▶ **WRITTEN PROBLEM 1**
Show every line of the listing that contains the string "Спальники", matching its case exactly.

** BEGIN PROVIDED TEXT **

The game centers around the player tagging walls with spraypaint and posters. It follows a fairly standard gameplay model wherein there are a number of primary and secondary goal spots in the level, each of which must or may be tagged by the player to proceed. They also included combat with roving enemies, and PoP-style pipe climbing and gap leaping to turn the gamespaces into puzzlespaces. In theory, this could work, as it's essentially Sands of Time but with graffiti.

However, the combat is irritating and cheap. Combat with the higher level enemies is simply punishing, in that the attackers both team up on you, and hit you with cheap shots that you can't avoid. When three enemies are crowded around you all taking free hits while you try to stand up, the combat has gone to a very bad place. Later in the game, some enemies get guns, which the player can never use. There are also turrets in some areas which fire on the player from offscreen.

Fixing the combat:
1) Limit unavoidable hits on the player. For instance, giving the enemies one free hit on the player when he falls down is fine as part of a combo; allowing multiple free hits on the ground from multiple attackers is unacceptable.

2) The player must be invulnerable to attacks at gameplay-friendly moments. The player cannot be hit while standing up (and thereby knocked to the ground again, allowing more free hits.)

3) There must be a give-and-take of vulnerability for the player and enemies. If the player blocks an enemy combo, that enemy must be vulnerable for a moment afterwards, allowing the player to attack. The opposite is also true. The player must not be vulnerable when executing a successful combo. If you get through an enemy's guard and begin landing a series of attacks, you do not want to be interrupted by that or another enemy. This is a case of being punished for success.

4) If the player does not have guns, the enemies do not have guns. If I'm going up against an enemy who is wielding a firearm, it needs to be feasible gameplay-wise to dodge all of their fire and disarm them. The player must have to mess up pretty badly to be hit by gunfire at all, and the damage from the gunfire must be extremely high. In this game, taking a three-round burst from an assault rifle hurts about as much as being roundhouse kicked. The player can also withstand constant fire from a remote turret for approximately 30 seconds without dying. When the player is wearing no more armor than a hooded sweatshirt, this is unacceptable. Considering the overall mechanics of this game, firearms should be omitted entirely (see: The Warriors.) Removing the remote turrets altogether and adding a weapon disarm move to combat could be an alternative.

** END PROVIDED TEXT **

▶ **WRITTEN PROBLEM 2**
According to the game critique, for roughly how long can the player withstand constant fire from a remote turret without dying?

** BEGIN DATA FOR THIS EXERCISE **

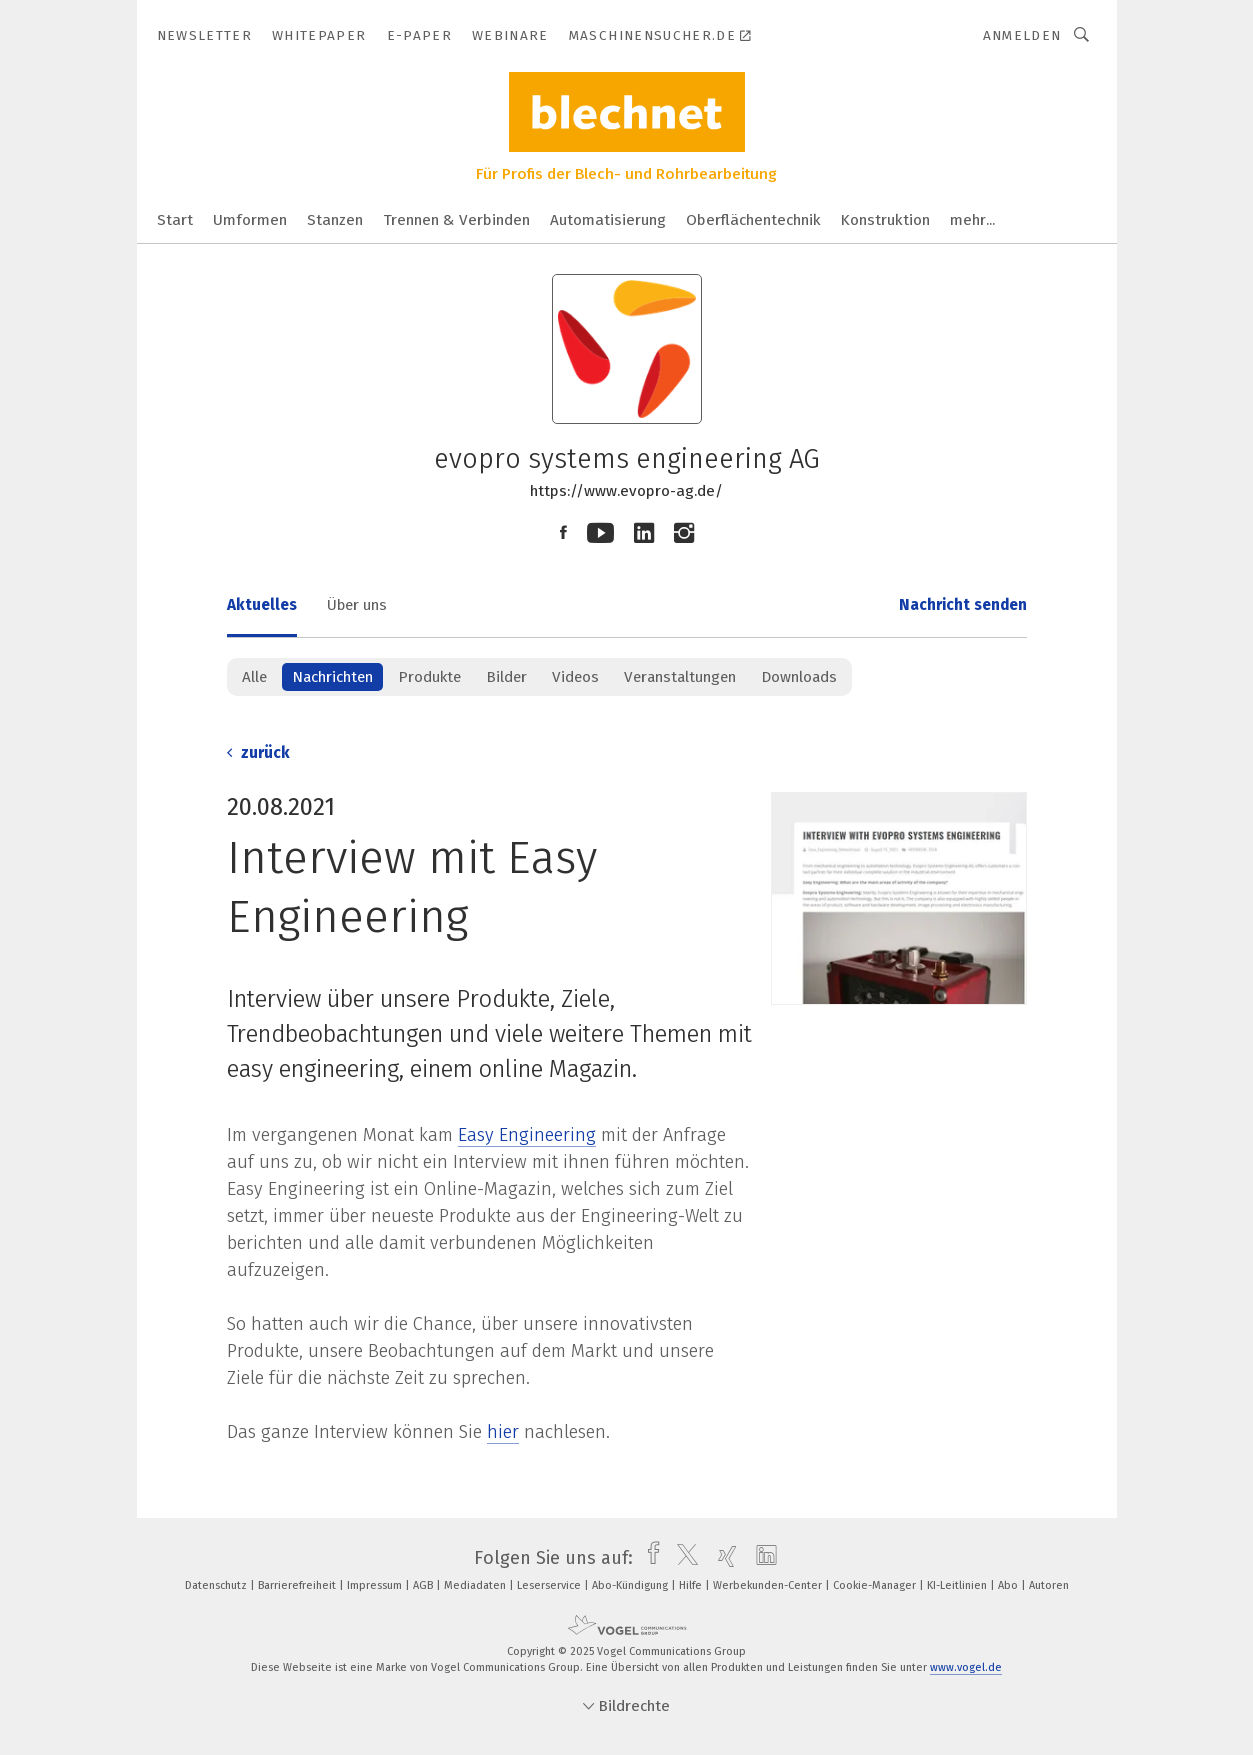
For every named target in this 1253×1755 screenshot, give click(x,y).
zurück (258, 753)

** END DATA FOR THIS EXERCISE **
** BEGIN DATA FOR THIS EXERCISE **

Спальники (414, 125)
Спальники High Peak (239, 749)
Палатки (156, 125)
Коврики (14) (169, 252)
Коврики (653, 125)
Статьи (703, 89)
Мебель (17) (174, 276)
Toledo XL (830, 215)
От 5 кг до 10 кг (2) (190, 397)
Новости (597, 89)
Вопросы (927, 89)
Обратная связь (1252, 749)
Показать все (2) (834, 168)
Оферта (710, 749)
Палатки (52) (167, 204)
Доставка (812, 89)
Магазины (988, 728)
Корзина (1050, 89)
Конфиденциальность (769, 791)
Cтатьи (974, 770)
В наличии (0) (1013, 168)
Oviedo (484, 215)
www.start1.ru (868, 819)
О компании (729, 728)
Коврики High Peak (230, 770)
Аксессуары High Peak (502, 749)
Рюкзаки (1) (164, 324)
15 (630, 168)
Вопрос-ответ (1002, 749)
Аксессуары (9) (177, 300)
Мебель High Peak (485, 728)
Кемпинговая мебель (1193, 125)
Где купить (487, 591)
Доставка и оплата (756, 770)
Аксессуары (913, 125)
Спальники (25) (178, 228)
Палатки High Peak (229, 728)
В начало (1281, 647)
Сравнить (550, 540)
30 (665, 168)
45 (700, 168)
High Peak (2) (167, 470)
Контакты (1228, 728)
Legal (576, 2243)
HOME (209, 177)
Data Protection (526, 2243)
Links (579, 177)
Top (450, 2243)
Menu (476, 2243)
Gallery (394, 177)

** END DATA FOR THIS EXERCISE **

▶ **TASK OUTPUT 1**
Спальники (414, 125)
Спальники High Peak (239, 749)
Спальники (25) (178, 228)

▶ **TASK OUTPUT 2**
Approximately 30 seconds.